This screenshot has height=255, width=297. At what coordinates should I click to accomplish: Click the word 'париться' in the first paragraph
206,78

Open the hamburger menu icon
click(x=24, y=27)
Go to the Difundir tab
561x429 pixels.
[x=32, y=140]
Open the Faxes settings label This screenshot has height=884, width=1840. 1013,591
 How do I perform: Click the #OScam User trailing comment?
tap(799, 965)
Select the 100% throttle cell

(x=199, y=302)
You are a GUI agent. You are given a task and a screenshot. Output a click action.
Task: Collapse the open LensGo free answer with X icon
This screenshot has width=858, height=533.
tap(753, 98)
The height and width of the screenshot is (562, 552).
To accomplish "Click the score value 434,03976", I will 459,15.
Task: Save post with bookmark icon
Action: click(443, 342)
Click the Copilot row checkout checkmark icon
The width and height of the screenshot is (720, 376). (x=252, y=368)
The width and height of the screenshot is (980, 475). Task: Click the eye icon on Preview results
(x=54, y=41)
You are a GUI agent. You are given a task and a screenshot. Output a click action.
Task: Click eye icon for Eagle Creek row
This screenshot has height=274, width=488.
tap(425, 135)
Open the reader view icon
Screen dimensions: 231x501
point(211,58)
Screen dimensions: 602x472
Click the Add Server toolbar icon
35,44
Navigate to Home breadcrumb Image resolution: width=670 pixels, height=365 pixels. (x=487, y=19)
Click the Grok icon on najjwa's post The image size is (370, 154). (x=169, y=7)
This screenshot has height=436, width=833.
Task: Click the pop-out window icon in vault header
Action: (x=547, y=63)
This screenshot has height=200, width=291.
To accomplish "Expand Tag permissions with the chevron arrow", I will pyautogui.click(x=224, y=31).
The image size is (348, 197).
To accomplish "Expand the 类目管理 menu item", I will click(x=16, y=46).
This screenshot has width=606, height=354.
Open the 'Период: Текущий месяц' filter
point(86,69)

━━━━━━━━

Description of the task –
Please repeat the material above word for word.

Response for this exercise –
This screenshot has height=255, width=297. At what coordinates should I click to accomplish: Click the word 'париться' in the first paragraph
206,78

Open the hamburger menu icon
click(x=24, y=27)
Go to the Difundir tab
561x429 pixels.
[x=32, y=140]
Open the Faxes settings label This screenshot has height=884, width=1840. 1013,591
 How do I perform: Click the #OScam User trailing comment?
tap(799, 965)
Select the 100% throttle cell

(x=199, y=302)
You are a GUI agent. You are given a task and a screenshot. Output a click action.
Task: Collapse the open LensGo free answer with X icon
This screenshot has width=858, height=533.
tap(753, 98)
The height and width of the screenshot is (562, 552).
To accomplish "Click the score value 434,03976", I will 459,15.
Task: Save post with bookmark icon
Action: click(443, 342)
Click the Copilot row checkout checkmark icon
The width and height of the screenshot is (720, 376). (x=252, y=368)
The width and height of the screenshot is (980, 475). Task: Click the eye icon on Preview results
(x=54, y=41)
You are a GUI agent. You are given a task and a screenshot. Output a click action.
Task: Click eye icon for Eagle Creek row
This screenshot has height=274, width=488.
tap(425, 135)
Open the reader view icon
Screen dimensions: 231x501
point(211,58)
Screen dimensions: 602x472
Click the Add Server toolbar icon
35,44
Navigate to Home breadcrumb Image resolution: width=670 pixels, height=365 pixels. (x=487, y=19)
Click the Grok icon on najjwa's post The image size is (370, 154). (x=169, y=7)
This screenshot has height=436, width=833.
Task: Click the pop-out window icon in vault header
Action: (x=547, y=63)
This screenshot has height=200, width=291.
To accomplish "Expand Tag permissions with the chevron arrow", I will pyautogui.click(x=224, y=31).
The image size is (348, 197).
To accomplish "Expand the 类目管理 menu item", I will click(x=16, y=46).
This screenshot has width=606, height=354.
Open the 'Период: Текущий месяц' filter
point(86,69)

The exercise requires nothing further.